* [What you need to do]: Extract, from the records beneath this instruction, each line that contains the word "grid".
Start of Supplied material
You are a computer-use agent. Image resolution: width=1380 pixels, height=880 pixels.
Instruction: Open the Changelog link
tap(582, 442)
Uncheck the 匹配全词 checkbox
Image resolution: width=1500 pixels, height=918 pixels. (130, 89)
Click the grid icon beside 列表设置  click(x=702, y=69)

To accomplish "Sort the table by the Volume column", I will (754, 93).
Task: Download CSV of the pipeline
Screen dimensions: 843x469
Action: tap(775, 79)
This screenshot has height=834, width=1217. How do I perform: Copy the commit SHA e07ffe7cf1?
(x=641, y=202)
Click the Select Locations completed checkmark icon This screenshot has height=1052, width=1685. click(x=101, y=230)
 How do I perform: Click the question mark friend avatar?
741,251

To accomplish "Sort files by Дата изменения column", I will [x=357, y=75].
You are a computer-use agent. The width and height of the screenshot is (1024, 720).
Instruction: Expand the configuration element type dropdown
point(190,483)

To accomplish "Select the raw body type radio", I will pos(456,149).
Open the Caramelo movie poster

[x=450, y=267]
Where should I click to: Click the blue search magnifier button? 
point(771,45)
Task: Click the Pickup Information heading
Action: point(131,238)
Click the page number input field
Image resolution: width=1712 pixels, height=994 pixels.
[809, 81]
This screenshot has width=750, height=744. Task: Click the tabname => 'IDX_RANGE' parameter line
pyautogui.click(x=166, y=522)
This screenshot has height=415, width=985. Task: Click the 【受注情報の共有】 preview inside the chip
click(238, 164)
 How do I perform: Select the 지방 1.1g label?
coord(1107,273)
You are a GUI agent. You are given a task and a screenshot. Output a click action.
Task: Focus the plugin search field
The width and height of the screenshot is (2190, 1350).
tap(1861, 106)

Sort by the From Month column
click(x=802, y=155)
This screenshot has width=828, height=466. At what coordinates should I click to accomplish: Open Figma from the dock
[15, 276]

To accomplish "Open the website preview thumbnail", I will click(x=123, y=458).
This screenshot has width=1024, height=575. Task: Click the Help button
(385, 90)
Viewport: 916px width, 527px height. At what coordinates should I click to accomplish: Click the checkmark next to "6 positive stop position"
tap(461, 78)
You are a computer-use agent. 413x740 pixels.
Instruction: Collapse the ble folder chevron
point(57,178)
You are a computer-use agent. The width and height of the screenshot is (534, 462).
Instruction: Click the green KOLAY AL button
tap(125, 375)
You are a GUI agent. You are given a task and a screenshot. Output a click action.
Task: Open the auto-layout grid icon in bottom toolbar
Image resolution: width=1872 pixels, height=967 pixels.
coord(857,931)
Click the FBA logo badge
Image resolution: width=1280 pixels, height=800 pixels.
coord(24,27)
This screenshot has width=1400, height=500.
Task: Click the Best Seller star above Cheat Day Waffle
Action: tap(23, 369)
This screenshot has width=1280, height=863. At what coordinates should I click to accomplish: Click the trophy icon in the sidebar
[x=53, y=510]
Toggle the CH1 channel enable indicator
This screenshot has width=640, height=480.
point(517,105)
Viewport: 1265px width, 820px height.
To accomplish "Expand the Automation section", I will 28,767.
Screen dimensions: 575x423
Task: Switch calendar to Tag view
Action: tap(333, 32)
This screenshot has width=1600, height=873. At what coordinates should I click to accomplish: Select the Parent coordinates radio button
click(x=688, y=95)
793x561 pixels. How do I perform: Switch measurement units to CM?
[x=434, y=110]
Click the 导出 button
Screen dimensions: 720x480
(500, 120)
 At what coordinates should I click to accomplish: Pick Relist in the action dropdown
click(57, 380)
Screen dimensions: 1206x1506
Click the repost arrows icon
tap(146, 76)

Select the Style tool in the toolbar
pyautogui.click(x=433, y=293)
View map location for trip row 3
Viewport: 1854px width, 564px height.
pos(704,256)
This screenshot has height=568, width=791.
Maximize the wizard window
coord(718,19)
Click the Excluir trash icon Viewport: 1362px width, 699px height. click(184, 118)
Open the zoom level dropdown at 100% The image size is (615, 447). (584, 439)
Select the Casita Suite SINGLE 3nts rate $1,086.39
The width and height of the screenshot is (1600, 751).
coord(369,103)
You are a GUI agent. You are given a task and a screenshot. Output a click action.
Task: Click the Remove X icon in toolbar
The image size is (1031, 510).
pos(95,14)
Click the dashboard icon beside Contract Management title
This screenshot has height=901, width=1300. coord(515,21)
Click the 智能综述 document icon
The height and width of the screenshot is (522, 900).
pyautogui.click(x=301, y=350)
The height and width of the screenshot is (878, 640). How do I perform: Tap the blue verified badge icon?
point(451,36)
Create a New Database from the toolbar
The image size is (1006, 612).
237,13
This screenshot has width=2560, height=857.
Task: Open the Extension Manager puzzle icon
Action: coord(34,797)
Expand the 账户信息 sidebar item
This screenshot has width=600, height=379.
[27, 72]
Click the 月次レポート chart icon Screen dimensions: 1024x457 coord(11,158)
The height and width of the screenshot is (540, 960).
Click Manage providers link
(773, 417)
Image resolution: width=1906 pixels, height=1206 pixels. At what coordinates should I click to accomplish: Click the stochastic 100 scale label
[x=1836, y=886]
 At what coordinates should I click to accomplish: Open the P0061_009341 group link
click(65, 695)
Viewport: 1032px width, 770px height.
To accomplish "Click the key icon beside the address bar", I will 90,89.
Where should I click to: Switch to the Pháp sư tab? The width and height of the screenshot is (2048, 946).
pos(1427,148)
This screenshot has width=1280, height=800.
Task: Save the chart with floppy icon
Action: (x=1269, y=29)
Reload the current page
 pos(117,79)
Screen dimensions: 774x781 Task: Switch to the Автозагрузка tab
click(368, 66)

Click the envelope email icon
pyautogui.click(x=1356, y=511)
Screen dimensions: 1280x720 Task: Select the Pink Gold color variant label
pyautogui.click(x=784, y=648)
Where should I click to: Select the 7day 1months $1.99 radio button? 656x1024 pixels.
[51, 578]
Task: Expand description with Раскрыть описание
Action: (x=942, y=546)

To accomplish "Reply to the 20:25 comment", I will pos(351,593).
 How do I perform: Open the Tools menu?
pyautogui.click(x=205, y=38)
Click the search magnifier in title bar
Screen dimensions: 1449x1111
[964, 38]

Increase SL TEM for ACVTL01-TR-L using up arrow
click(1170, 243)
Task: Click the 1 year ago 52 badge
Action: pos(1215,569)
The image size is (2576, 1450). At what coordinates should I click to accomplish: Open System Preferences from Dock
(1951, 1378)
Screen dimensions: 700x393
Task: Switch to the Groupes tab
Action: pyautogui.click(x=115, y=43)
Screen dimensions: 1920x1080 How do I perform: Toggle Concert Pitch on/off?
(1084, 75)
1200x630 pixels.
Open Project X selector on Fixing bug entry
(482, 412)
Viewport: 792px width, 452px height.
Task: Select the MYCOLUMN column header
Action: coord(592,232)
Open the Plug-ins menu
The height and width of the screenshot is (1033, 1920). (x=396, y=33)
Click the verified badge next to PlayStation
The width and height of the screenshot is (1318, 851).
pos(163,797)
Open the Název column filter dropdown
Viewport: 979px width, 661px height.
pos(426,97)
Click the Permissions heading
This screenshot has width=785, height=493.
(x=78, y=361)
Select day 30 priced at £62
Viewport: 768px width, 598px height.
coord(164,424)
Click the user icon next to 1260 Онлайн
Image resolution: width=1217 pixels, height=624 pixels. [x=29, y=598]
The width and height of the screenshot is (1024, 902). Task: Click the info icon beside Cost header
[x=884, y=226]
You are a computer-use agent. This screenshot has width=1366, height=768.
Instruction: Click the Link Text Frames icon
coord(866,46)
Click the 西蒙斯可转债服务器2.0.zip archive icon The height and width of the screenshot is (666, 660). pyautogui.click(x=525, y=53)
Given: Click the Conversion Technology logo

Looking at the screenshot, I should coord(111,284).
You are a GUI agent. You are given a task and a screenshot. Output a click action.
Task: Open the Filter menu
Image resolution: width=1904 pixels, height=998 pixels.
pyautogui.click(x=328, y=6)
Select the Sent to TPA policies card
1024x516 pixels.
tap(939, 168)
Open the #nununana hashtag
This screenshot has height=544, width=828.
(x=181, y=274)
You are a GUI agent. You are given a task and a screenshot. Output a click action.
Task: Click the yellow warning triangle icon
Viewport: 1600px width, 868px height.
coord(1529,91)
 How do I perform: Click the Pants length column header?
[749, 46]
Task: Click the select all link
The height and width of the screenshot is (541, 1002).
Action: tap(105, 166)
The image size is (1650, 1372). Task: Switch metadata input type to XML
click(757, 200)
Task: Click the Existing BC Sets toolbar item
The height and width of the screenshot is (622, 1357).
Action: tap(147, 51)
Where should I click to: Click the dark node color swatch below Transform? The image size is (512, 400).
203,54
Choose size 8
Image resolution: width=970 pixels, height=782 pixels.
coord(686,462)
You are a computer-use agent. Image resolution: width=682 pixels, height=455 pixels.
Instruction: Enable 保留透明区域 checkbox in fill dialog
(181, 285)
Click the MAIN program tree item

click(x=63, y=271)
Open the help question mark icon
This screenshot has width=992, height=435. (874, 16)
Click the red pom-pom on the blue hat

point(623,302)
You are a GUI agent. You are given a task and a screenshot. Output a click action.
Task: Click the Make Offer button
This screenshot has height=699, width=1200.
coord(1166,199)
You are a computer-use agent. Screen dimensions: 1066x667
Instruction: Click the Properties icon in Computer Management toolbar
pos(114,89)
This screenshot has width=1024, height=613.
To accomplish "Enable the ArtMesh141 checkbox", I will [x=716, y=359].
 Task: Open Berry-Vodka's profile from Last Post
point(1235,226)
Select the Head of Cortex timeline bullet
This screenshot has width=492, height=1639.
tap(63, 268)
End of Supplied material
* [Result of this exercise]:
Click the grid icon beside 列表设置  click(x=702, y=69)
Task: Open the auto-layout grid icon in bottom toolbar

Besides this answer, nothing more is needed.